#### Stored records

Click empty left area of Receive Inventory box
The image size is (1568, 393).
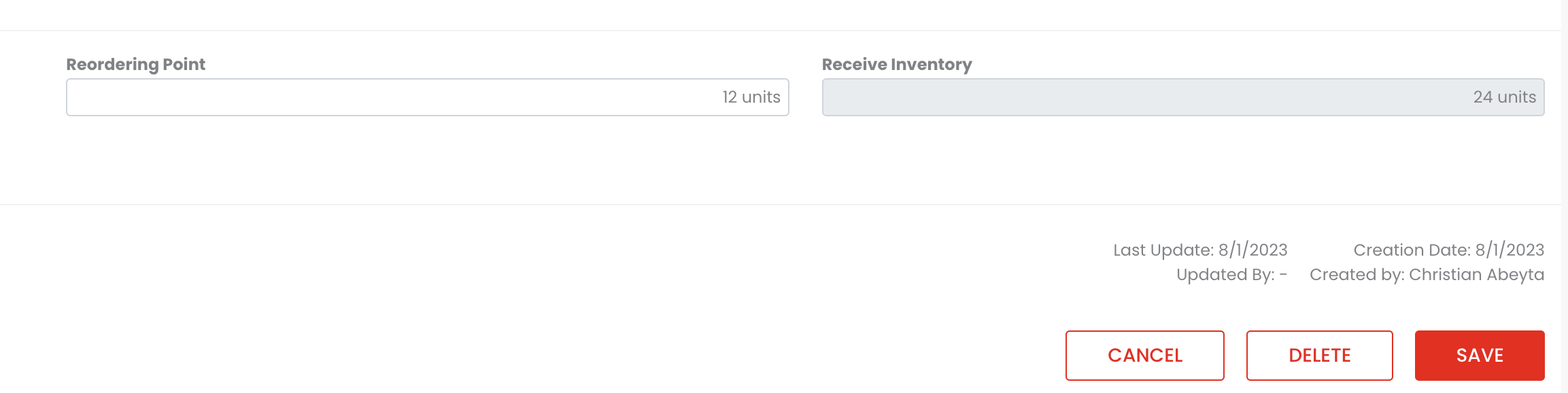click(x=952, y=97)
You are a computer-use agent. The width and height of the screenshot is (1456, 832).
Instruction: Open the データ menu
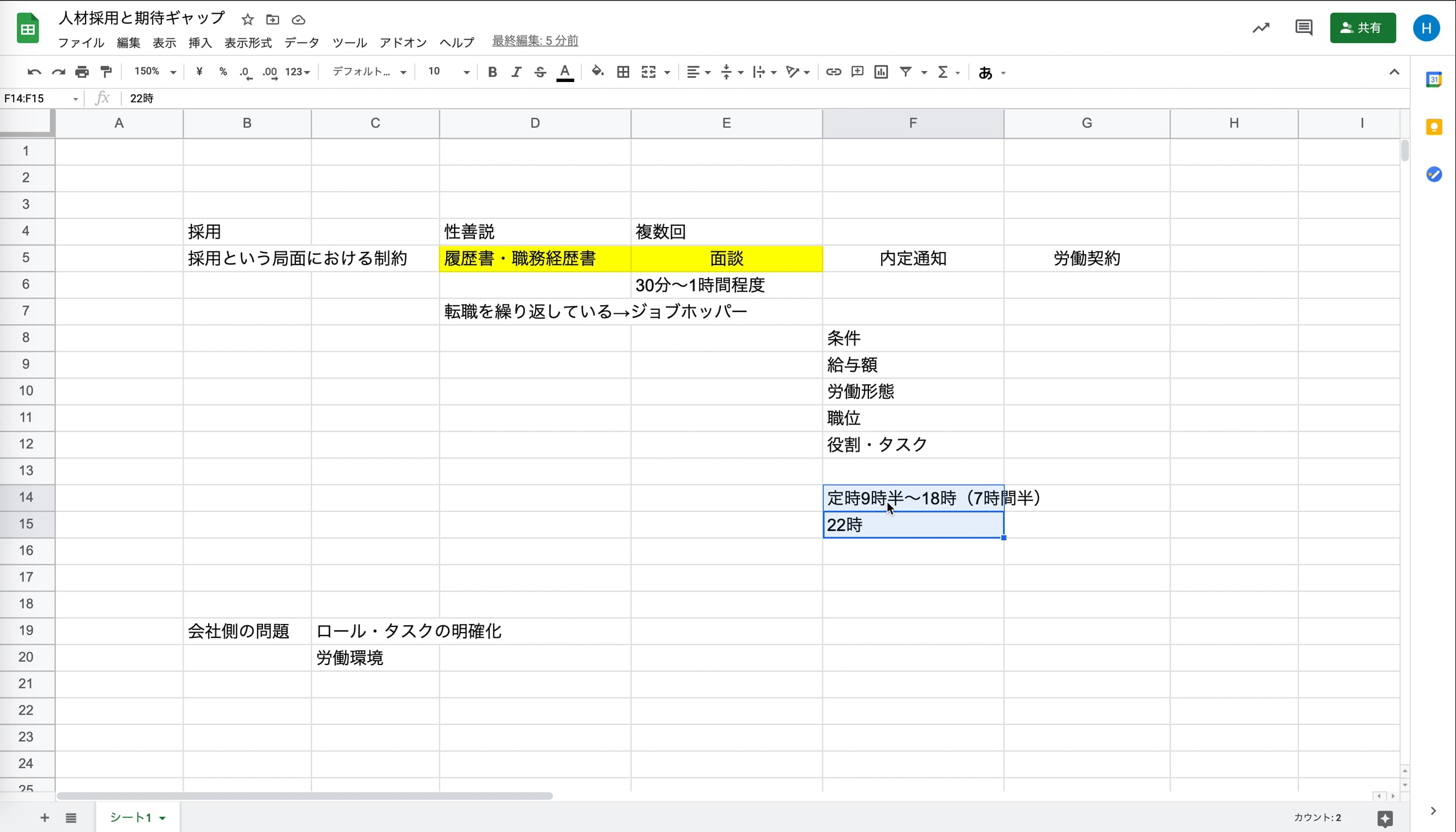[x=301, y=42]
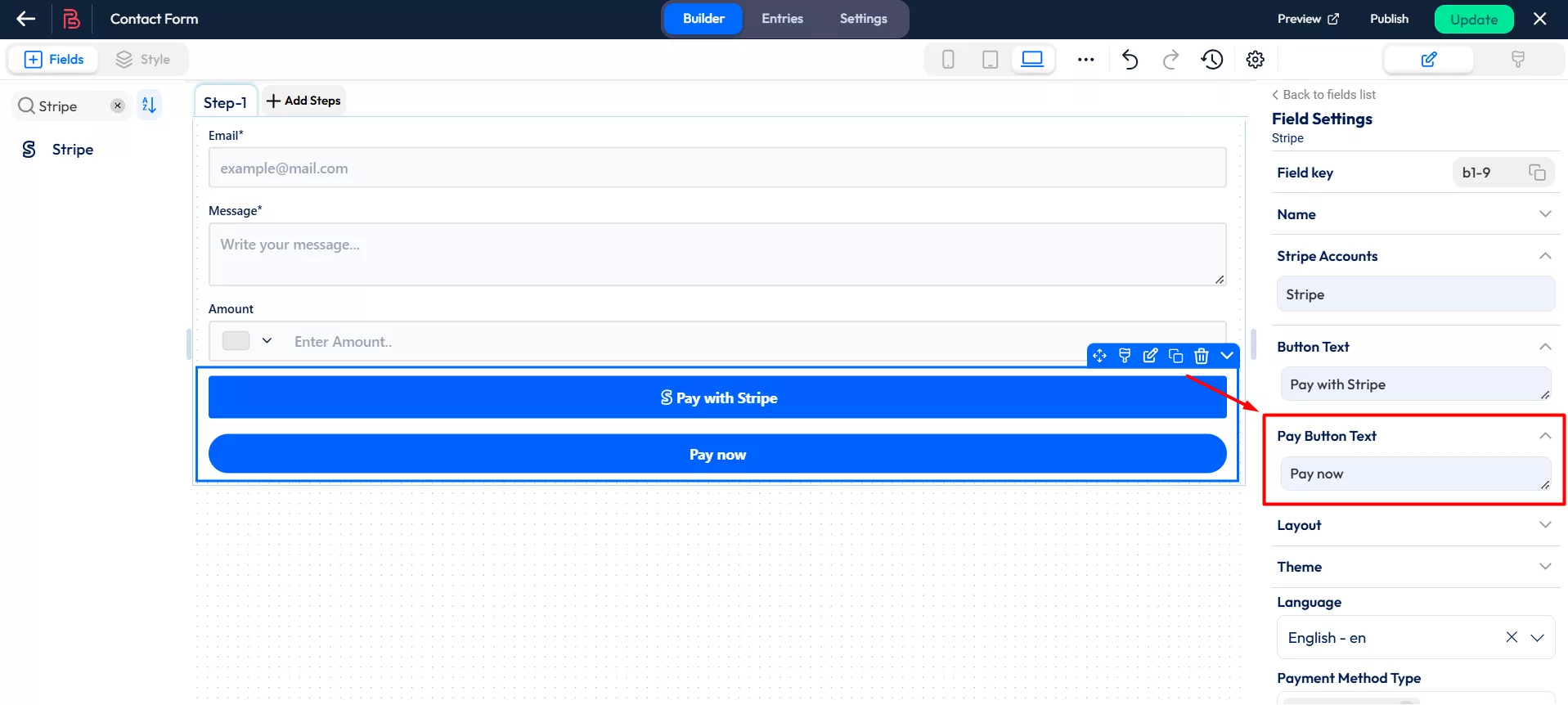The height and width of the screenshot is (705, 1568).
Task: Click the Pay Button Text input
Action: (x=1413, y=474)
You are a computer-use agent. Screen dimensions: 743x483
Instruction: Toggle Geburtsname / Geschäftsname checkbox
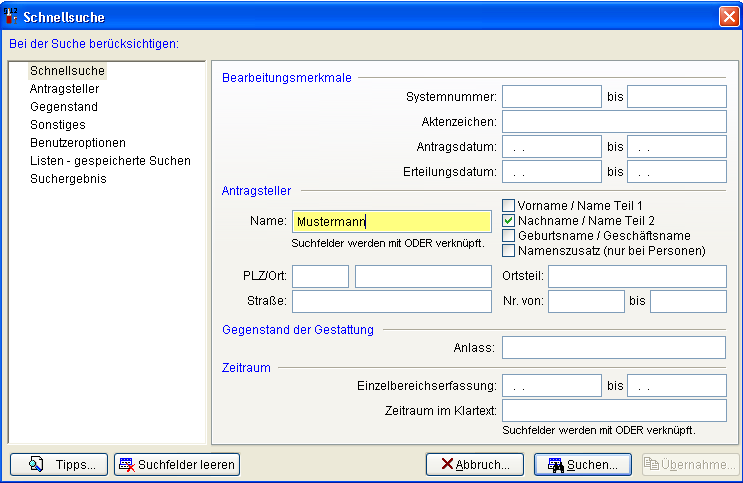click(x=508, y=235)
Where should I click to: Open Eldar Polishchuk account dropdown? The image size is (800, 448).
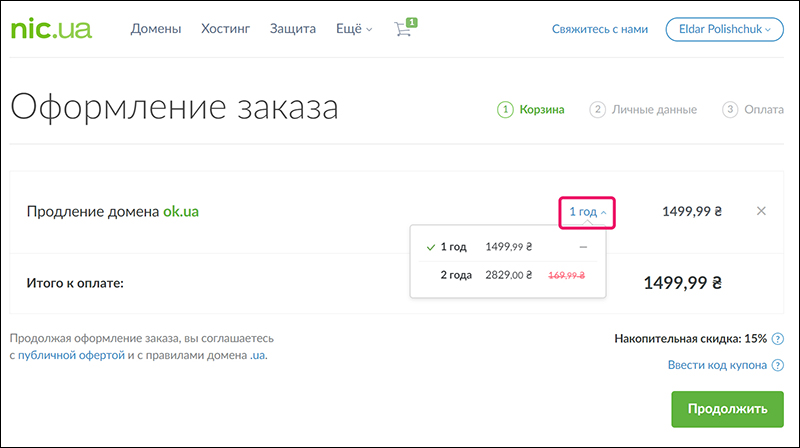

########

= Aim of the exercise =
Copy the rows verbatim, from the line containing "You are a computer-use agent. The" through the end of the rows, with both ends included. Leave the pictures out of your answer.

= Expected answer =
You are a computer-use agent. The width and height of the screenshot is (1456, 832).
Instruction: Open the データ menu
[x=301, y=42]
The height and width of the screenshot is (705, 1568).
Task: Click the Pay Button Text input
Action: (x=1413, y=474)
You are a computer-use agent. Screen dimensions: 743x483
Instruction: Toggle Geburtsname / Geschäftsname checkbox
click(x=508, y=235)
Where should I click to: Open Eldar Polishchuk account dropdown? The image size is (800, 448).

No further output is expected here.